### Exercise aim
Read the records and gather each line that includes "Given".

### Task inputs
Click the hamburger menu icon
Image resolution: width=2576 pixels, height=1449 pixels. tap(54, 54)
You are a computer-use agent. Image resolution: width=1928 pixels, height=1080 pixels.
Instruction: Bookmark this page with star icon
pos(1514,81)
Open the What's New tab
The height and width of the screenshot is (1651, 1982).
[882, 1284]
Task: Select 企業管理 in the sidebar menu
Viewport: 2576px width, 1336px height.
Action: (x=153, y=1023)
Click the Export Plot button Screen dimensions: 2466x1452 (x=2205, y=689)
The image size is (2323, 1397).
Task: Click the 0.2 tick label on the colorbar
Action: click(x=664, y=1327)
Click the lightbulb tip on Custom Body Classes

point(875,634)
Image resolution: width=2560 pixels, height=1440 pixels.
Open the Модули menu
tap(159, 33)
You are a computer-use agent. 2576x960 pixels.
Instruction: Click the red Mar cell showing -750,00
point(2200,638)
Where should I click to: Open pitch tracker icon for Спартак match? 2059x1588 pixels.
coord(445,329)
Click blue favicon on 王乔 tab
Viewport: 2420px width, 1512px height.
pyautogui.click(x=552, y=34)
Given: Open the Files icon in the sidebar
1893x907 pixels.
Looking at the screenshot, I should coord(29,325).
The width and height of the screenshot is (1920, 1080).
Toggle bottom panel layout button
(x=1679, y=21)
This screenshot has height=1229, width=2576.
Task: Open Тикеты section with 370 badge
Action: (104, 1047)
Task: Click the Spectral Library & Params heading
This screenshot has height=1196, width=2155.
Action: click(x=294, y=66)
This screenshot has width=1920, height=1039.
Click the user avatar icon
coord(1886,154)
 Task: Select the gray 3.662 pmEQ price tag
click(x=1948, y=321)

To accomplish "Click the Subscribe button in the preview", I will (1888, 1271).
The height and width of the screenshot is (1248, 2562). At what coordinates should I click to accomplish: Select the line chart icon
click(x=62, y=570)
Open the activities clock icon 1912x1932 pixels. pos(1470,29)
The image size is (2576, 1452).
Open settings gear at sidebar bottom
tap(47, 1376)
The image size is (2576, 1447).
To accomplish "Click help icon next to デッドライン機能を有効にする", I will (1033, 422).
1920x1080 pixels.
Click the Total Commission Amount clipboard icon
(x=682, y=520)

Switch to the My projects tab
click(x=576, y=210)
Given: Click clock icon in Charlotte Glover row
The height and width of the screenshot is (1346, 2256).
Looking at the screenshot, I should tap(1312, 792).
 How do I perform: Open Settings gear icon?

### Output of the task
Given: Open the Files icon in the sidebar
Given: Click clock icon in Charlotte Glover row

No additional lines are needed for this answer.